When triggering, you can override values with conf. From the CLI, airflow dags trigger parametrized_pipeline --conf '{"target_date":"2026-06-10","dry_run":true}'; from the REST API, send conf in the body (remote triggering in detail is in Part 9: REST API & Remote Schedule Changes).

In template-enabled fields (e.g., BashOperator.bash_command), you can pull values out with Jinja like {{ params.target_date }}, {{ dag_run.conf["target_date"] }}, or {{ var.value.my_key }}. If you want to receive them as Python objects (dict/list), set render_template_as_native_obj=True on the DAG and they render as native objects rather than strings.

Pitfall: Don't call Variable.get() at the top level of a DAG file. A DAG file is re-executed every time it's parsed (the cost is detailed in Part 3: Configuration & Optimization), so it would hammer the metadata DB endlessly. Do variable lookups at task execution time (inside the function) or in templates ({{ var.value.x }}).

4. Error Handling — Retries, Callbacks, and "Do Not Retry"

When a task fails, Airflow by default attempts retries and, once they're exhausted, confirms it as failed. Let's see that flow as a diagram first.

Loading diagram…

Retries and timeouts are usually applied DAG-wide via default_args, with only the tasks that need it adjusted individually.

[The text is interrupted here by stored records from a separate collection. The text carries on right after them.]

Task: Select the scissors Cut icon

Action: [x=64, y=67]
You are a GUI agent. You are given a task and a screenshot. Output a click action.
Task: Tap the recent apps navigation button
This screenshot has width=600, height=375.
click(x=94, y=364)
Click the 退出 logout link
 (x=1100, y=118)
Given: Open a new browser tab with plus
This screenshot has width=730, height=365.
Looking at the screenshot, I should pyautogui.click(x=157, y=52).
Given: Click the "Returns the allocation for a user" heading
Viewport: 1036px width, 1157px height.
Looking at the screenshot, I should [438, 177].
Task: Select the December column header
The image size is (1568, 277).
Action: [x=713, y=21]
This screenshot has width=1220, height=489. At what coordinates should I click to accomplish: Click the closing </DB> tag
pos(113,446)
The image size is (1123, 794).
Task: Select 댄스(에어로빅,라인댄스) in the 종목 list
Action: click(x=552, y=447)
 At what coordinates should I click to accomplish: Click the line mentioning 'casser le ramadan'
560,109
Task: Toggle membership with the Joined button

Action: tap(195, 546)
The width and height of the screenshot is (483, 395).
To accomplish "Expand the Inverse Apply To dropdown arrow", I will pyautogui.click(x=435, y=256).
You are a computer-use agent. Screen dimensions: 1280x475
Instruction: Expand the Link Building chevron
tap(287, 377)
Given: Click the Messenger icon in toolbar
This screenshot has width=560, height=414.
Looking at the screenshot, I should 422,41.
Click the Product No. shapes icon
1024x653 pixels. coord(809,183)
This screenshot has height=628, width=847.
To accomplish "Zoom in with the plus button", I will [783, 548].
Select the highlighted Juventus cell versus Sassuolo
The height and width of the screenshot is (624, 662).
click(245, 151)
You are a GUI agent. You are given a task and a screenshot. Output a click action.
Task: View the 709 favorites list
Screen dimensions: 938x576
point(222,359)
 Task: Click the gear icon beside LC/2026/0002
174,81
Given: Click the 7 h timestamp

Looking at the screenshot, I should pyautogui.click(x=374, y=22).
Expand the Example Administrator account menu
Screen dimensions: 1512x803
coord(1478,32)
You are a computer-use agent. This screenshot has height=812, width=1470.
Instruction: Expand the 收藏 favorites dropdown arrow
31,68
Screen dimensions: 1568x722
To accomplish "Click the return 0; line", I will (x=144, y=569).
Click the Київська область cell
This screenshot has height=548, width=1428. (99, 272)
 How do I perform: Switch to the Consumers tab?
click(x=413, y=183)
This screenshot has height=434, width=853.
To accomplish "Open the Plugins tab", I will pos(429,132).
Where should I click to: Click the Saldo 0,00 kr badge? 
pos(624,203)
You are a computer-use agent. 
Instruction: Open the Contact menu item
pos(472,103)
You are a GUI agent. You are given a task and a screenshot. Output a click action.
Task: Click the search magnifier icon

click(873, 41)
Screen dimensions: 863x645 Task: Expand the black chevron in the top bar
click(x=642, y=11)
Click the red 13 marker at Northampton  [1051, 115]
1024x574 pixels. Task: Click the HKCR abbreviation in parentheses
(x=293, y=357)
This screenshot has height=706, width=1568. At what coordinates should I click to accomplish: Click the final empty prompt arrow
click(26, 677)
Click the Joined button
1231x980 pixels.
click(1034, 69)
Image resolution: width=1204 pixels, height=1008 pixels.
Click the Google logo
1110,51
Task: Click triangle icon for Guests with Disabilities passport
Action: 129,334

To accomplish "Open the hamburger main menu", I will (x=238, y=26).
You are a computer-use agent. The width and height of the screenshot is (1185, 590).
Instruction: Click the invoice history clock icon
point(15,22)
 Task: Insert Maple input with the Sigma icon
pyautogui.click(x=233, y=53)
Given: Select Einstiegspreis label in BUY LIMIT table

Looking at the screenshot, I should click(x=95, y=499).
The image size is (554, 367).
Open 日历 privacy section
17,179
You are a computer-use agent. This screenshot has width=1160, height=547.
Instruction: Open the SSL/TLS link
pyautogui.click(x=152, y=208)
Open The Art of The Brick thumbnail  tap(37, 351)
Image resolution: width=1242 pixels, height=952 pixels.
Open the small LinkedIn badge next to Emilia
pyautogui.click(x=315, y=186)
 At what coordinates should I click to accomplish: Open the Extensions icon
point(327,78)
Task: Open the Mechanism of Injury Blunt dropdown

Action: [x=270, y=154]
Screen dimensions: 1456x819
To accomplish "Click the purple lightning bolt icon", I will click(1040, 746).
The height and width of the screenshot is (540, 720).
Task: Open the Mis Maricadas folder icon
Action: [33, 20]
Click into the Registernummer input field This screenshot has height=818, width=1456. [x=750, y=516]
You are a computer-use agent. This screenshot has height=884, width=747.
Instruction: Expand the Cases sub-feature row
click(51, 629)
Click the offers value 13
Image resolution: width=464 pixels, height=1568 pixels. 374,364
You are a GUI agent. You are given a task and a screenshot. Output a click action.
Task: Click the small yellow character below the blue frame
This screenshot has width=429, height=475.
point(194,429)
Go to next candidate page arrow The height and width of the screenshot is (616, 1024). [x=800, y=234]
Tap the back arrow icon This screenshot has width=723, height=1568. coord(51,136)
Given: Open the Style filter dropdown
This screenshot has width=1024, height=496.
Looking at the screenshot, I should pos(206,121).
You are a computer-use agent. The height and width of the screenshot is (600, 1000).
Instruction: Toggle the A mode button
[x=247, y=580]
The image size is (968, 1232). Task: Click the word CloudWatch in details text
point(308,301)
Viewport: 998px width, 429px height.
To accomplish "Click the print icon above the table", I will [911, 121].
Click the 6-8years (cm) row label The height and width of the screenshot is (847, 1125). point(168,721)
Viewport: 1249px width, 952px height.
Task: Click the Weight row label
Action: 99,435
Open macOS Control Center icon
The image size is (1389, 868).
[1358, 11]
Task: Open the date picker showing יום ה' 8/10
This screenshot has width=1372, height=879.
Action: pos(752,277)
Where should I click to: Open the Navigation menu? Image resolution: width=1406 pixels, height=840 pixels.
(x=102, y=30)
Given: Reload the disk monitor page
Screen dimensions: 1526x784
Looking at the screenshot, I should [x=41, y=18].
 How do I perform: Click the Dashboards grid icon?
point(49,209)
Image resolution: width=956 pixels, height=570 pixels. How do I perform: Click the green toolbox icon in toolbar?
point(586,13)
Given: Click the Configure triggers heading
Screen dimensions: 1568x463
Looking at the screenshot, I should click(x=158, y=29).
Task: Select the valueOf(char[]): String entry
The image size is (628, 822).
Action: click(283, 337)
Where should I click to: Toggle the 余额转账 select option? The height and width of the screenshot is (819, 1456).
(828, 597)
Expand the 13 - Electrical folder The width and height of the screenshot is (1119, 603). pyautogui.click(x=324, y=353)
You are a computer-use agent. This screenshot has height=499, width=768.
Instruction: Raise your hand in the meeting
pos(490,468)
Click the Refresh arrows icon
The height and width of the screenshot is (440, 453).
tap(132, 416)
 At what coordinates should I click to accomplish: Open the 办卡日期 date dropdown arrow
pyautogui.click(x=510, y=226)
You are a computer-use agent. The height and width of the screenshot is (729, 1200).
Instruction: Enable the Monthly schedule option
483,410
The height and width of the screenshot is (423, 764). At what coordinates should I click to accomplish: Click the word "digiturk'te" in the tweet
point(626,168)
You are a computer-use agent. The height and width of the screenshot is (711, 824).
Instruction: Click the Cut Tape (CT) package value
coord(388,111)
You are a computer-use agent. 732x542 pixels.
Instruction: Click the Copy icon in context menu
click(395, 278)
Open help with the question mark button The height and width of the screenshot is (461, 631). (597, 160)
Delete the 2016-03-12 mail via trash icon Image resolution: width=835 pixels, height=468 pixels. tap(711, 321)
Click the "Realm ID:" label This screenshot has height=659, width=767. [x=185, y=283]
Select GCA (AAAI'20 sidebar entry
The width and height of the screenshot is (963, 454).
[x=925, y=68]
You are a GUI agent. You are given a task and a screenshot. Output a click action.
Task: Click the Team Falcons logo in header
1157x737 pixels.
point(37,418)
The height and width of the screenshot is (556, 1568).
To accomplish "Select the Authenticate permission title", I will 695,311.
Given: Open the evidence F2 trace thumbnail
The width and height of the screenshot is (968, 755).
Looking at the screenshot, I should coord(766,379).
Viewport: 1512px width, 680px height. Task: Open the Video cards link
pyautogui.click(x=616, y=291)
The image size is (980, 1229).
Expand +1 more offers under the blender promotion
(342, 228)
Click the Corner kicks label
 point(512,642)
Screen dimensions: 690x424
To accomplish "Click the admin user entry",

from datetime import timedelta
from airflow.sdk import dag, task
from airflow.exceptions import AirflowFailException, AirflowSkipException
 
default_args = {
    "retries": 3,
    "retry_delay": timedelta(minutes=2),
    "retry_exponential_backoff": True,        # 2 min -> 4 min -> 8 min ...
    "max_retry_delay": timedelta(minutes=30),
    "execution_timeout": timedelta(hours=1),  # exceeding this time is treated as a failure
}
 
 
@dag(schedule="@hourly", catchup=False, default_args=default_args, tags=["errors"])
def error_handling():
 
    @task
    def call_external(params: dict):
        status = fetch_status()  # a hypothetical external call
        if status == 404:
            # retrying will never succeed -> fail immediately without retry
            raise AirflowFailException("Target resource not found (permanent error)")
        if status == 204:
            # nothing to process -> skip rather than fail
            raise AirflowSkipException("No data for this window")
        if status >= 500:
            # transient error -> leave it as a plain exception so it's retried
            raise RuntimeError("Transient 5xx, let's retry")
 
    call_external()
 
 
error_handling()

The key here is to distinguish the kind of exception.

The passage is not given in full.